这是很多教程里不提但非常关键的一步。晶体结构里的口袋，和溶液里平均结构里的口袋，形状可能完全不一样。

具体做法：跑一段100-200 ns的MD，每隔1 ns取一帧，对每一帧做SiteMap或FPocket计算，然后把所有帧的口袋打分做时间平均。有些口袋在晶体结构里看着很深，但在MD轨迹里平均下来很浅——说明这个口袋的动态波动大，不适合做药物设计靶点。

另一个更有信息量的分析是口袋体积的时序变化。用fpocket对轨迹逐帧分析，画出口袋体积随时间变化的曲线。如果体积在模拟中剧烈波动（标准差>30%），这个口袋的成药性要打问号。

保守性分析的补充价值

如果目标蛋白有至少20个同源序列，一定要做保守性分析。ConSurf是最好上手的工具，网页版直接上传序列或者PDB ID就能跑。

保守性分析的两个用途：

第一，过滤假阳性。FTMap找到一个热点，但ConSurf显示这个区域进化上不保守，说明这个位点在自然界没有被选择压力锁定，可能不是功能相关的口袋。

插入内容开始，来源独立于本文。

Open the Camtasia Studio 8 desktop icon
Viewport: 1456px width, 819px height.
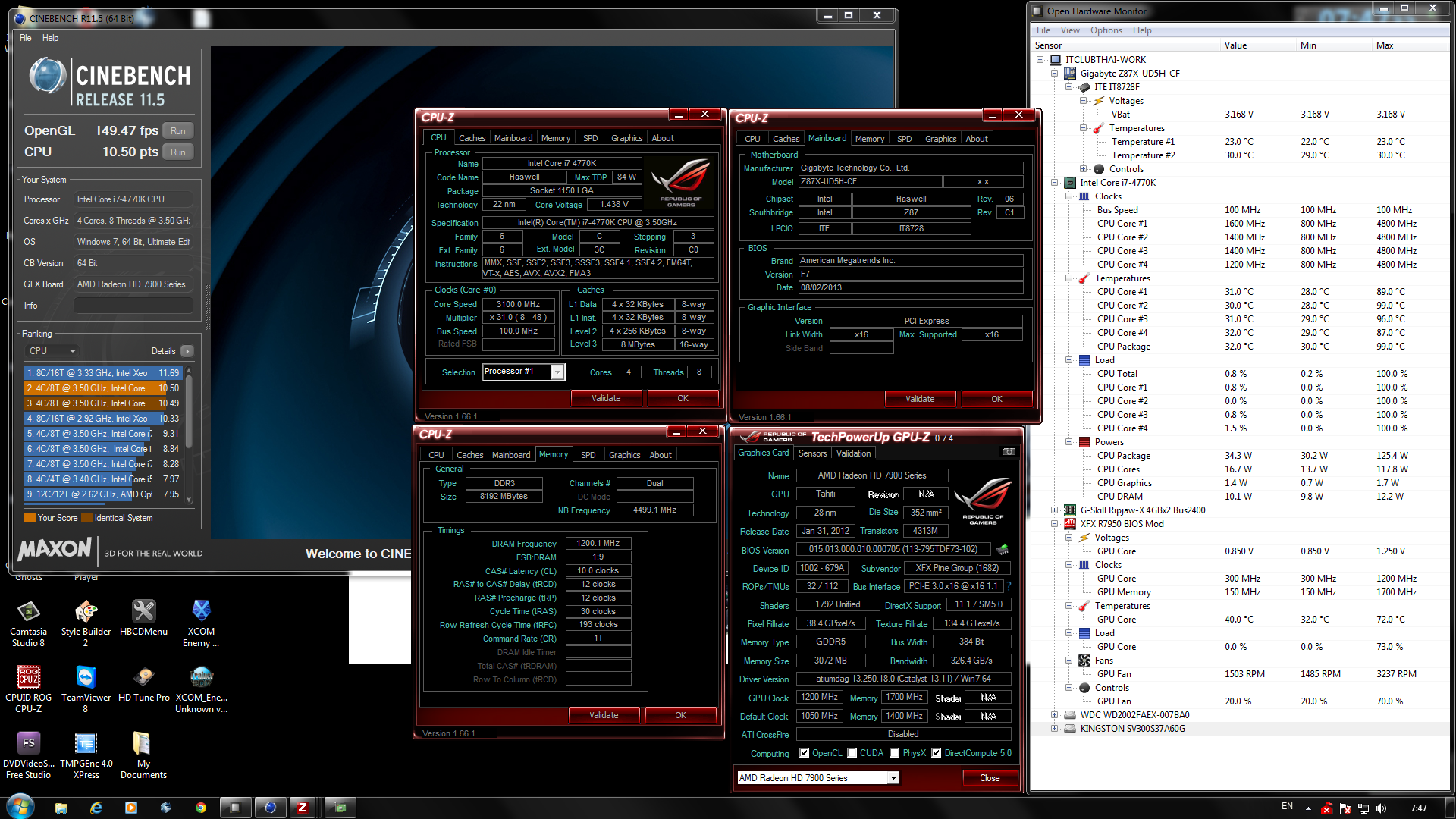(28, 611)
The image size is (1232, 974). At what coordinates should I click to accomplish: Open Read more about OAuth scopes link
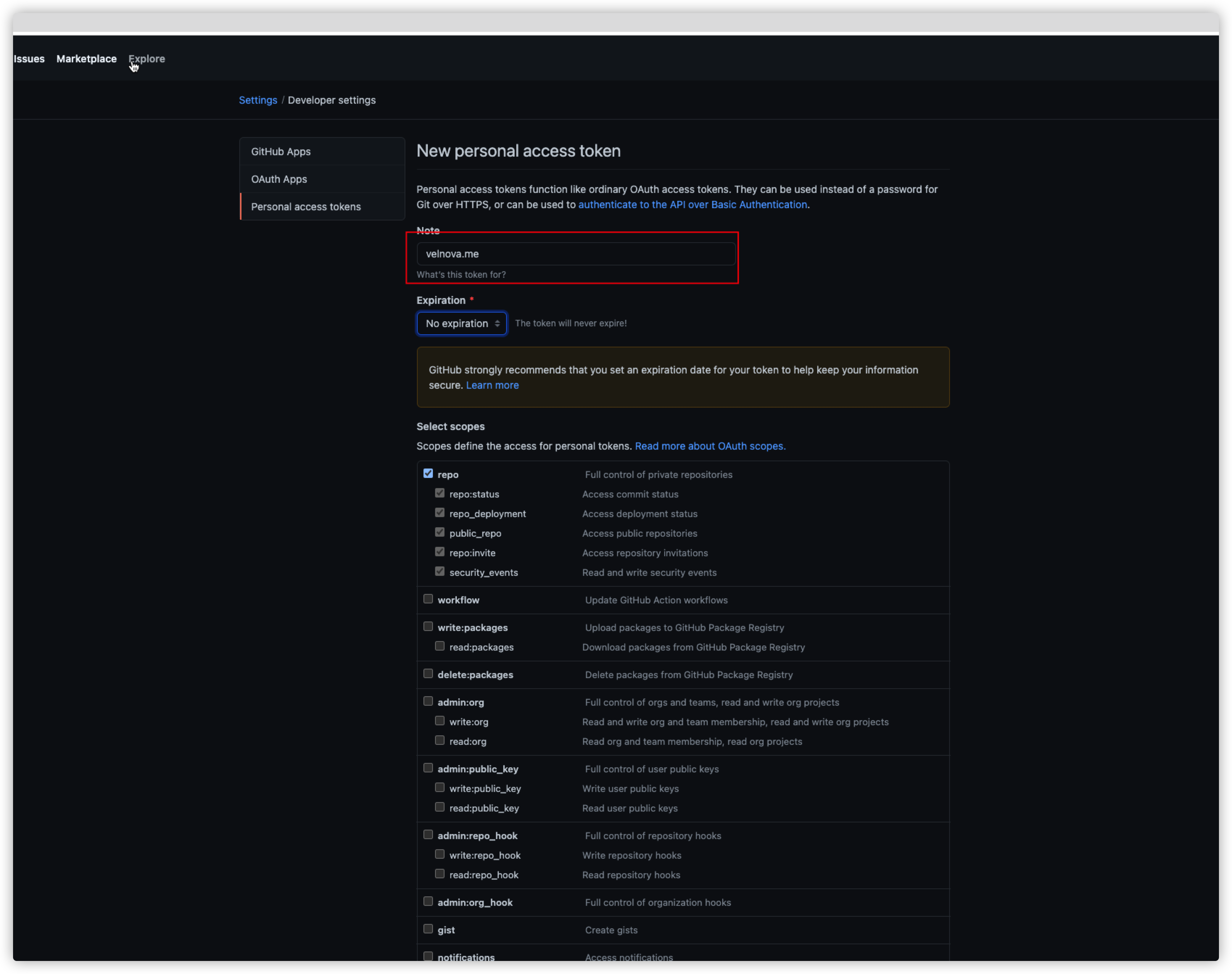(x=710, y=446)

第二，发现别构位点。有些口袋不在活性中心附近，但在进化上高度保守，这往往是别构调节位点。别构位点的成药价值有时候比活性中心还高——选择性更好，脱靶效应更低。

常见坑点

坑一：只依赖晶体结构的单一构象。蛋白是动态的，晶体结构只是一个快照。如果只基于这个快照做口袋预测，可能会错过只有特定构象才开放的口袋（cryptic pocket）。

坑二：忽略水的竞争。口袋里如果有有序水分子簇，配体要结合就必须把这些水挤出去，这部分去溶剂化自由能的代价很高。预测口袋的时候要用WaterMap（Schrodinger）或者类似的工具评估水的热力学贡献。

坑三：把对接打分当结合亲和力。对接打分函数（docking score）是相对值，不是绝对值。两个口袋的对接打分差10 kcal/mol，不代表结合亲和力真的差10 kcal/mol。对接打分的用途是排序，不是绝对值预测。

一个实用工作流

1. 用FTMap做全蛋白热点扫描，找出Top3热点区域
2. 用SiteMap在热点附近做精细口袋定义
3. 跑100-200 ns MD，对轨迹做口袋体积分析
4. 做保守性分析，过滤非保守区域
5. 对最终候选口袋做WaterMap分析，评估去溶剂化成本
6. 用AutoDock Vina或Glide对候选口袋做对接验证

这套流程走下来，假阳性率能降到10%以下。关键是第3步——很多人跳过MD验证，直接进对接，结果浪费大量时间在不能用的口袋上。

蛋白结合位点预测的核心矛盾是：几何上合理的口袋，不一定在动力学上稳定；动力学上稳定的口袋，不一定有成药性。这三层过滤（几何→动力学→进化），每一步都在帮你淘汰错误答案。